* YOUR GOAL
Rewrite the stretch from the line containing "You are a computer-use" through the line containing "[x=153, y=354]", changing "agent" to "assistant" and leaving everything else untouched.

* DATA PROVIDED
⁂

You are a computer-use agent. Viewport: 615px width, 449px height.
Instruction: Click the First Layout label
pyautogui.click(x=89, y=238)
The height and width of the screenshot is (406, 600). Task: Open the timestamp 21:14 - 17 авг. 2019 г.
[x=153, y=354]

⁂

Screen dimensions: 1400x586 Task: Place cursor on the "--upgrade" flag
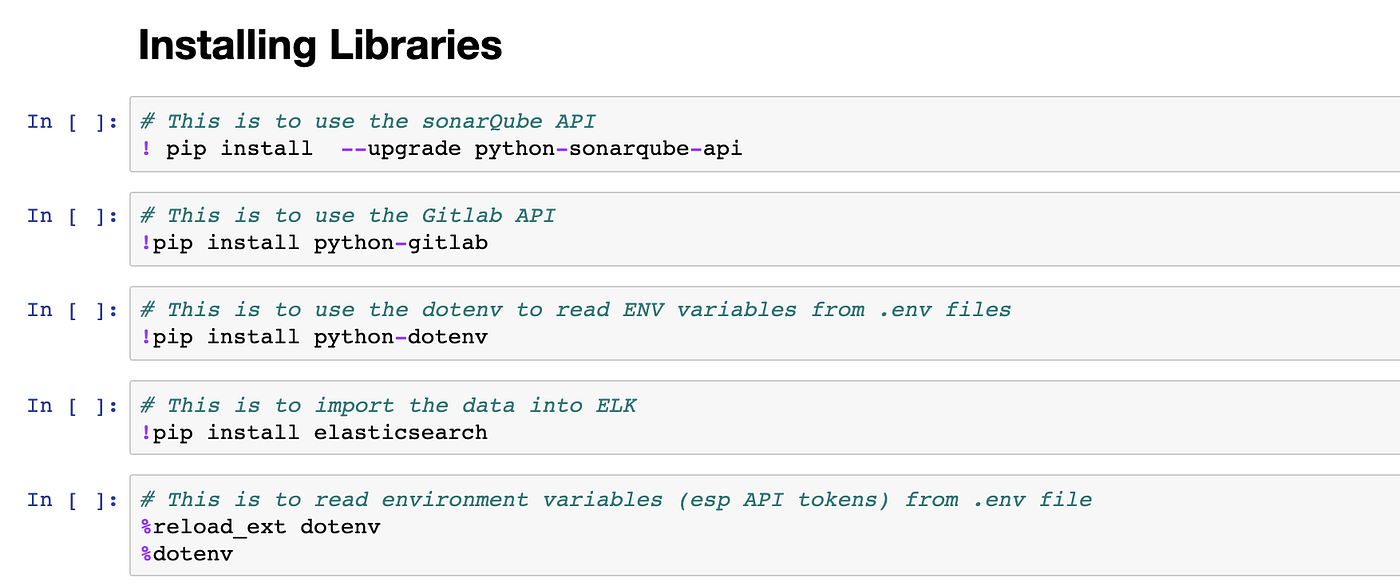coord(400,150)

⁂

* CORRECT RESPONSE
You are a computer-use assistant. Viewport: 615px width, 449px height.
Instruction: Click the First Layout label
pyautogui.click(x=89, y=238)
The height and width of the screenshot is (406, 600). Task: Open the timestamp 21:14 - 17 авг. 2019 г.
[x=153, y=354]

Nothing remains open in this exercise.